- [Exercise brief]
Copying nothing before it, reproduce the line that holds "This screenshot has width=1400, height=641." and every line after it in the data, exactly.

——————————

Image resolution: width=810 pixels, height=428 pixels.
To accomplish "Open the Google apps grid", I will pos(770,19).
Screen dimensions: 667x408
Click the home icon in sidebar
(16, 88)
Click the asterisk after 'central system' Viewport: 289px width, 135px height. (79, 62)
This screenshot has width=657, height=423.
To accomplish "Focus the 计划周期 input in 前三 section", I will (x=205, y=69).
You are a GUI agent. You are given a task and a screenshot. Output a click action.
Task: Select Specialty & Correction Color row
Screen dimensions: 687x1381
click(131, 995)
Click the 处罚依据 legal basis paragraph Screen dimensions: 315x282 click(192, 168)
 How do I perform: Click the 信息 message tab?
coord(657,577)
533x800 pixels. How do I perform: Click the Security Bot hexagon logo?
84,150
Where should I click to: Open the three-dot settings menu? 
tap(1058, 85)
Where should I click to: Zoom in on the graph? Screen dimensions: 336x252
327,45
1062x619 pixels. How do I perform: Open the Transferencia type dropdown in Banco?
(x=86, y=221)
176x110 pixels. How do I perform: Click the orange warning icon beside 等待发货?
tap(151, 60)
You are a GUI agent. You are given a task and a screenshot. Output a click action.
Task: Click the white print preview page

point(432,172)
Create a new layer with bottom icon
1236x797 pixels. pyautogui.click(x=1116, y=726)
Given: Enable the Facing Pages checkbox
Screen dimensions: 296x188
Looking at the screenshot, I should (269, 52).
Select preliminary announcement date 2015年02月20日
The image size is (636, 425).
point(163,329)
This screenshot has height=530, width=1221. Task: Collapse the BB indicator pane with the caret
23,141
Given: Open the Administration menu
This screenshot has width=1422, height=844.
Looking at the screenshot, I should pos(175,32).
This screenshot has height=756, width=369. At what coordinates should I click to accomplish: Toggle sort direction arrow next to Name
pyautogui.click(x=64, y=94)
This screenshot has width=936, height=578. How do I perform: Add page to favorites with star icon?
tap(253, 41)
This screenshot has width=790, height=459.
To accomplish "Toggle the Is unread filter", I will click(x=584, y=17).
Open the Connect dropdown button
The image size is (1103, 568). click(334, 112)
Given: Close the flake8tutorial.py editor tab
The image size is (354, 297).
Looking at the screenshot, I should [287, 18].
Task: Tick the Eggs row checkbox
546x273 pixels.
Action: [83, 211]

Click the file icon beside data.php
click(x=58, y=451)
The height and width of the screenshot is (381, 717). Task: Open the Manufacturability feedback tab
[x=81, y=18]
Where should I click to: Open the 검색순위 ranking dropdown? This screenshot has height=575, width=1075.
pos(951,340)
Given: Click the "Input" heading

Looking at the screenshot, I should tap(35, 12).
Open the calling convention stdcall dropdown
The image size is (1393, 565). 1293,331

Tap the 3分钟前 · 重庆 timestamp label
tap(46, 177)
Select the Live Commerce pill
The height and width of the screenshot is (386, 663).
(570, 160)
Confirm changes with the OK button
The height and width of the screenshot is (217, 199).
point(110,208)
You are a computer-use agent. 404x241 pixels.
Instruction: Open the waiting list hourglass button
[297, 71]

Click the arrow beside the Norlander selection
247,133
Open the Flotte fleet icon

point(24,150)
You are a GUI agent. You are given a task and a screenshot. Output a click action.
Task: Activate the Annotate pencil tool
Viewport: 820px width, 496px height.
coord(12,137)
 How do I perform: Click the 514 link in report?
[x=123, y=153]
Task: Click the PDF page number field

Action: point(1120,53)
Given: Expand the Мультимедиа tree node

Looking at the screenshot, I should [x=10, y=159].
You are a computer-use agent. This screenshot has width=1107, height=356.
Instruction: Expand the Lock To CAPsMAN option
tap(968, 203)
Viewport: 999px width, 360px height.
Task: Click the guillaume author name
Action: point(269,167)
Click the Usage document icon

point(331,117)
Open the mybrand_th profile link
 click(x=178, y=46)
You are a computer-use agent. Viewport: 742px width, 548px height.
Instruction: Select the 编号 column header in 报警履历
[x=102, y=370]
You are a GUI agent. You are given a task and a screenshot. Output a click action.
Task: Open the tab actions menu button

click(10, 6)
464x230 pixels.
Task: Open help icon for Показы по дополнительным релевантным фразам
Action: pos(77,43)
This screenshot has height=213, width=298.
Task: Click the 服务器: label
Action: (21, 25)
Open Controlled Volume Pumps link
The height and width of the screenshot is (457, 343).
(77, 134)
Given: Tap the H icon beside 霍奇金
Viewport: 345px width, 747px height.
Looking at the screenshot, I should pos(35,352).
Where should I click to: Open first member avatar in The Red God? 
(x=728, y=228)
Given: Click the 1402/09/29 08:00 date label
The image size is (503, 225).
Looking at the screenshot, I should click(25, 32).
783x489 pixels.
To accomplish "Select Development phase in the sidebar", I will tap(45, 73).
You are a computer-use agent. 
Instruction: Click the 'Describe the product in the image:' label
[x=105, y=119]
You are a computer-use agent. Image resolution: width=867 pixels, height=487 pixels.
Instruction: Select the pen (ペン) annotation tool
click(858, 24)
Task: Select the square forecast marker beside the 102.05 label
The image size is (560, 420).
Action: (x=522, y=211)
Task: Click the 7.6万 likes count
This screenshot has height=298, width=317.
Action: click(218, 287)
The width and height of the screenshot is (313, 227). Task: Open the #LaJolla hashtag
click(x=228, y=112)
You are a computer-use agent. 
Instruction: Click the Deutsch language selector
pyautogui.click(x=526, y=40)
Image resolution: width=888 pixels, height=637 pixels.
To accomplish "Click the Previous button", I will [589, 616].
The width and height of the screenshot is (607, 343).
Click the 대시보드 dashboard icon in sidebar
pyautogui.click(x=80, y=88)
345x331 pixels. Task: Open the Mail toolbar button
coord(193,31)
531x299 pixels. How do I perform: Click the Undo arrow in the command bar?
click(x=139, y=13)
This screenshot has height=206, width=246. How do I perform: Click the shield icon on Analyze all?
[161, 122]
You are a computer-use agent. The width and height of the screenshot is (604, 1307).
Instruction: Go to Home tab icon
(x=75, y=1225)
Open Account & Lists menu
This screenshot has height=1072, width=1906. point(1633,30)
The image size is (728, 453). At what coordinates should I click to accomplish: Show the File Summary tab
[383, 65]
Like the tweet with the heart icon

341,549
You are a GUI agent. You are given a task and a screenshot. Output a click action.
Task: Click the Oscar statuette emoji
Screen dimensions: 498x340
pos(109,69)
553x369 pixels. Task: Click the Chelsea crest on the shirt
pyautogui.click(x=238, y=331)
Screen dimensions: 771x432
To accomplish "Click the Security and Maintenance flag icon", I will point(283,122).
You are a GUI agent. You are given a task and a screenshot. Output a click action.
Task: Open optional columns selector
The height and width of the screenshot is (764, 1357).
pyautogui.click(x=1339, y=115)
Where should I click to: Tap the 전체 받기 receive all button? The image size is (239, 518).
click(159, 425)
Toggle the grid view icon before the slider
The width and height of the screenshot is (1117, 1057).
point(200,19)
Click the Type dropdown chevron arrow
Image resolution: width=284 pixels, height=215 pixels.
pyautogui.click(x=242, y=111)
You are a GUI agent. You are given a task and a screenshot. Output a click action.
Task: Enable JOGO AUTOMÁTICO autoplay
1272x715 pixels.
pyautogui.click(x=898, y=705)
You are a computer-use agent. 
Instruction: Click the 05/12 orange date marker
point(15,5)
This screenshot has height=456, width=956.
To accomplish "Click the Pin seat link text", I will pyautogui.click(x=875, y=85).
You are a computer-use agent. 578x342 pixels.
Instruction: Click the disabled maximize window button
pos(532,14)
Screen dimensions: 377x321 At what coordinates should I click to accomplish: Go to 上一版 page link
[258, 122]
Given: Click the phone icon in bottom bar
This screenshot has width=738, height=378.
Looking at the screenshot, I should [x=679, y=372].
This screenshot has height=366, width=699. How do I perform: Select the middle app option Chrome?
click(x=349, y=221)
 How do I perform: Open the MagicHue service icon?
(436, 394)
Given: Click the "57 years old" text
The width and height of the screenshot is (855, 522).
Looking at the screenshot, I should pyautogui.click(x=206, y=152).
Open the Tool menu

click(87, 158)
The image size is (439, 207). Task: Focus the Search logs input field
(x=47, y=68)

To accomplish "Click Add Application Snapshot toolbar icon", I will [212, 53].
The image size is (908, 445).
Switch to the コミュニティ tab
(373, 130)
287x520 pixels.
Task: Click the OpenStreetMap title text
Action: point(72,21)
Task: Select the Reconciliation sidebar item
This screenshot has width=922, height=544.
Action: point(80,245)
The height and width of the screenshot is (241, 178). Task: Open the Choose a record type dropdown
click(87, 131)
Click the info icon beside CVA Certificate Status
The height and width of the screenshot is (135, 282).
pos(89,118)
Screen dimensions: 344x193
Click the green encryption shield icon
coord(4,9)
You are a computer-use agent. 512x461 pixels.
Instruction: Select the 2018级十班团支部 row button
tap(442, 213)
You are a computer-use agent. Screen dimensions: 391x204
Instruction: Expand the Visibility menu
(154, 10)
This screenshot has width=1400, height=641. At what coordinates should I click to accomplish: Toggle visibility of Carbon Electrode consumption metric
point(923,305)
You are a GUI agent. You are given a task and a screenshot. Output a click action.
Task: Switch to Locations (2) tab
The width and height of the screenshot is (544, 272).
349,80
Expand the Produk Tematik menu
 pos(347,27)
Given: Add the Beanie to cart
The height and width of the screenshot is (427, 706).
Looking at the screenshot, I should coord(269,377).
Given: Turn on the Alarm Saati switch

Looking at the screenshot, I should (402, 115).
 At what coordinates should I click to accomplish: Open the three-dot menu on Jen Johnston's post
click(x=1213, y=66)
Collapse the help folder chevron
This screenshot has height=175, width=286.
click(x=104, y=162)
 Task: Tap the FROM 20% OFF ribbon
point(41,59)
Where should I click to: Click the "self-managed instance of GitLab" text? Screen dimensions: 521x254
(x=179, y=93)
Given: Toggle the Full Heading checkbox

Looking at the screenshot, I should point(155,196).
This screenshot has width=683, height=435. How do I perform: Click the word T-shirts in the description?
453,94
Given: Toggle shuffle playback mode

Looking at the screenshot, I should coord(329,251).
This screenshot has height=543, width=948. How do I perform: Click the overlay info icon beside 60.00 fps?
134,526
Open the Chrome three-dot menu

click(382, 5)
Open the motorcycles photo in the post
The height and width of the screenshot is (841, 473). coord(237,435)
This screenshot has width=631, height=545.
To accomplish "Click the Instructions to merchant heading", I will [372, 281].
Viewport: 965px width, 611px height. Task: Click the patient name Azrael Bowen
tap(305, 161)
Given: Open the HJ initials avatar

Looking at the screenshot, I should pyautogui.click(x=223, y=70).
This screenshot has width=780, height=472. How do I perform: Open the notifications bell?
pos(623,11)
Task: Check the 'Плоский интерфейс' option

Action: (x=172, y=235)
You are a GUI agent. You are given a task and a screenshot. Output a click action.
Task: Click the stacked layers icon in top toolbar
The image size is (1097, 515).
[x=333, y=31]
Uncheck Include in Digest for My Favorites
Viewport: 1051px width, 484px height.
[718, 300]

——————————

- [Answer to the exercise]
This screenshot has width=1400, height=641. At what coordinates should I click to accomplish: Toggle visibility of Carbon Electrode consumption metric
point(923,305)
You are a GUI agent. You are given a task and a screenshot. Output a click action.
Task: Switch to Locations (2) tab
The width and height of the screenshot is (544, 272).
349,80
Expand the Produk Tematik menu
 pos(347,27)
Given: Add the Beanie to cart
The height and width of the screenshot is (427, 706).
Looking at the screenshot, I should coord(269,377).
Given: Turn on the Alarm Saati switch

Looking at the screenshot, I should (402, 115).
 At what coordinates should I click to accomplish: Open the three-dot menu on Jen Johnston's post
click(x=1213, y=66)
Collapse the help folder chevron
This screenshot has height=175, width=286.
click(x=104, y=162)
 Task: Tap the FROM 20% OFF ribbon
point(41,59)
Where should I click to: Click the "self-managed instance of GitLab" text? Screen dimensions: 521x254
(x=179, y=93)
Given: Toggle the Full Heading checkbox

Looking at the screenshot, I should point(155,196).
This screenshot has width=683, height=435. How do I perform: Click the word T-shirts in the description?
453,94
Given: Toggle shuffle playback mode

Looking at the screenshot, I should coord(329,251).
This screenshot has height=543, width=948. How do I perform: Click the overlay info icon beside 60.00 fps?
134,526
Open the Chrome three-dot menu

click(382, 5)
Open the motorcycles photo in the post
The height and width of the screenshot is (841, 473). coord(237,435)
This screenshot has width=631, height=545.
To accomplish "Click the Instructions to merchant heading", I will [372, 281].
Viewport: 965px width, 611px height. Task: Click the patient name Azrael Bowen
tap(305, 161)
Given: Open the HJ initials avatar

Looking at the screenshot, I should pyautogui.click(x=223, y=70).
This screenshot has width=780, height=472. How do I perform: Open the notifications bell?
pos(623,11)
Task: Check the 'Плоский интерфейс' option

Action: (x=172, y=235)
You are a GUI agent. You are given a task and a screenshot. Output a click action.
Task: Click the stacked layers icon in top toolbar
The image size is (1097, 515).
[x=333, y=31]
Uncheck Include in Digest for My Favorites
Viewport: 1051px width, 484px height.
[718, 300]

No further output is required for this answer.